### Task to complete
All of the records are to be reproduced exactly.

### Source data
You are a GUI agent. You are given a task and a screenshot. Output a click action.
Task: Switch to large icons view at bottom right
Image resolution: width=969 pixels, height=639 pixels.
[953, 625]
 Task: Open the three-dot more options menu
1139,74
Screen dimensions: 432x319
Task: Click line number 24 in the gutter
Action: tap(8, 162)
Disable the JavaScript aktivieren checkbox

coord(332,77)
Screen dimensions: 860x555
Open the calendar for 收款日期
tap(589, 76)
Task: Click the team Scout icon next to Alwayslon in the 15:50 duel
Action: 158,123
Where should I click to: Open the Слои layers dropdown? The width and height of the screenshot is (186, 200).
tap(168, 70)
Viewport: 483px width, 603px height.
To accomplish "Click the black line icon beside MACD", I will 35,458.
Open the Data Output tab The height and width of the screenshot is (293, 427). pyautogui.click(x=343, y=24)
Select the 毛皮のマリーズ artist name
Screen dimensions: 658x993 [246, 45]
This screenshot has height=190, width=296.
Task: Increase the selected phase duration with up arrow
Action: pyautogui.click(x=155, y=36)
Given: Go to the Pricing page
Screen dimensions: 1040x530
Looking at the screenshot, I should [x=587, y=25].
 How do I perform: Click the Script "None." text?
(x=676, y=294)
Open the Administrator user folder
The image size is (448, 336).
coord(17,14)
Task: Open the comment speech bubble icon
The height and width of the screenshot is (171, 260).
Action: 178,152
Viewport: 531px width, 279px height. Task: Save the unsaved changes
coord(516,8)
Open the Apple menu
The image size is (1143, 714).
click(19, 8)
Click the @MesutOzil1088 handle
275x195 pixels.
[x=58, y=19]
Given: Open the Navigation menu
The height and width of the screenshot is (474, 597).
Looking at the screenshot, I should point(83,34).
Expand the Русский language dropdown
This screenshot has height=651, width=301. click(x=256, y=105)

### Solution to this task
You are a GUI agent. You are given a task and a screenshot. Output a click action.
Task: Switch to large icons view at bottom right
Image resolution: width=969 pixels, height=639 pixels.
[953, 625]
 Task: Open the three-dot more options menu
1139,74
Screen dimensions: 432x319
Task: Click line number 24 in the gutter
Action: tap(8, 162)
Disable the JavaScript aktivieren checkbox

coord(332,77)
Screen dimensions: 860x555
Open the calendar for 收款日期
tap(589, 76)
Task: Click the team Scout icon next to Alwayslon in the 15:50 duel
Action: 158,123
Where should I click to: Open the Слои layers dropdown? The width and height of the screenshot is (186, 200).
tap(168, 70)
Viewport: 483px width, 603px height.
To accomplish "Click the black line icon beside MACD", I will 35,458.
Open the Data Output tab The height and width of the screenshot is (293, 427). pyautogui.click(x=343, y=24)
Select the 毛皮のマリーズ artist name
Screen dimensions: 658x993 [246, 45]
This screenshot has height=190, width=296.
Task: Increase the selected phase duration with up arrow
Action: pyautogui.click(x=155, y=36)
Given: Go to the Pricing page
Screen dimensions: 1040x530
Looking at the screenshot, I should [x=587, y=25].
 How do I perform: Click the Script "None." text?
(x=676, y=294)
Open the Administrator user folder
The image size is (448, 336).
coord(17,14)
Task: Open the comment speech bubble icon
The height and width of the screenshot is (171, 260).
Action: 178,152
Viewport: 531px width, 279px height. Task: Save the unsaved changes
coord(516,8)
Open the Apple menu
The image size is (1143, 714).
click(19, 8)
Click the @MesutOzil1088 handle
275x195 pixels.
[x=58, y=19]
Given: Open the Navigation menu
The height and width of the screenshot is (474, 597).
Looking at the screenshot, I should point(83,34).
Expand the Русский language dropdown
This screenshot has height=651, width=301. click(x=256, y=105)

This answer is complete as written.